Originally Posted by sofakingdom
Yup, I'd throw that in the trash.

That's not stock. That's ALOT worse than stock. Stock ones have notches to put a tool in.

Re-do that part, with better cores as your starting point.

Sux to have to be the bearer of bad newz; but I am forced to confess, I have NEVER in all my days, seen any of those that didn't have the notches. Not that I've seen all that many; not more than a few hundred I'd guess, maybe a thousand but maybe not. Up in there somewhere. And that's not just front rotors, it's EVERYTHING with pressed-in outer races; rear ends, lawn mowers, machine tools, .... EVERYTHING. d00d, I kinda hate to have to say it, but you got HOSED big-time on that one.

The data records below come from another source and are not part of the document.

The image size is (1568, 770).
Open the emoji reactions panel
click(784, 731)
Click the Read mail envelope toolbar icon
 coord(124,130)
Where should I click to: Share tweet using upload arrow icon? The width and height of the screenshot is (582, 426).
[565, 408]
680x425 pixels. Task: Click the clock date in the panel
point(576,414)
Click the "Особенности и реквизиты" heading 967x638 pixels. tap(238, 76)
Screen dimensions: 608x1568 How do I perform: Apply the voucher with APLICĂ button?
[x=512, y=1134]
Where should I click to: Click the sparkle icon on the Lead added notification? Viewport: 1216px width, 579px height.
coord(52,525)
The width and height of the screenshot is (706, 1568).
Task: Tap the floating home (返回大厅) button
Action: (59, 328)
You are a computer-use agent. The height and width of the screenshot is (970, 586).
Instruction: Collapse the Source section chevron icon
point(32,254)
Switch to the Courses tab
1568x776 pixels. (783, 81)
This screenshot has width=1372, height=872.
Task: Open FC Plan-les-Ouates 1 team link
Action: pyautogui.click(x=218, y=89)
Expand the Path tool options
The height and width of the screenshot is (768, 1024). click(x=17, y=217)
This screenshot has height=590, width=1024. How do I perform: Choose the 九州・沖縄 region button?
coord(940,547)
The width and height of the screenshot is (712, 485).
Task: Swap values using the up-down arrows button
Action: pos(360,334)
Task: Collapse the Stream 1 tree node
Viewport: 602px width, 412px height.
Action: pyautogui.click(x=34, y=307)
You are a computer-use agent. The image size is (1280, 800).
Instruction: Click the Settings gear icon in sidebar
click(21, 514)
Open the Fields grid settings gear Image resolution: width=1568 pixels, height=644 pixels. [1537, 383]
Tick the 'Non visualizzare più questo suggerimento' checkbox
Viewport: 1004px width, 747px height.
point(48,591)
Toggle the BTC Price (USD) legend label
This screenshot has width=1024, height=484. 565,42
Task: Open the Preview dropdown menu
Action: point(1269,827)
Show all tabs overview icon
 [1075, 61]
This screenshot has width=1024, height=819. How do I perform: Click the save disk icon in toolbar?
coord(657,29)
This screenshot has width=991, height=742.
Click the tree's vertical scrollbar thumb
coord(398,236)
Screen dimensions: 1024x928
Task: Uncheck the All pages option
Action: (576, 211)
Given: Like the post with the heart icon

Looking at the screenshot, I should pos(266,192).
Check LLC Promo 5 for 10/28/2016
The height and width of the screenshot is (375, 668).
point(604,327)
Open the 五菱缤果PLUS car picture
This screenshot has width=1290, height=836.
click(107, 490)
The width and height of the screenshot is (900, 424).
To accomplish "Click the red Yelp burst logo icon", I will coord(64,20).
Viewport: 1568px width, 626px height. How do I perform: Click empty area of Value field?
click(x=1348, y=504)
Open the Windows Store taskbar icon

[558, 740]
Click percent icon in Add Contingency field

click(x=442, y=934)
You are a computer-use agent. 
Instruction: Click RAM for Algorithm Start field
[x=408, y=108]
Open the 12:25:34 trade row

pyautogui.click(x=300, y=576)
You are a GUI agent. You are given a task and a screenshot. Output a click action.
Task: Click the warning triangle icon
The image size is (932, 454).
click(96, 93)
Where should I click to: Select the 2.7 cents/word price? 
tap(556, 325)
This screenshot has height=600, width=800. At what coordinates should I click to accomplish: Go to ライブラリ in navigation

You are now the proud victim of a one-way-er. (together ONCE, not ever apart)
A one-way-er...

Oh well, I'll see if a machine shop can figure out some way to get it out, if not I'll just have them turn down a new rotor for me I at least feel a little bit less ridiculous for not being able to get it out now.

And as far as hosed, maybe, these dont have any money invested into them, just sucks I now have to go back and do it the hard way.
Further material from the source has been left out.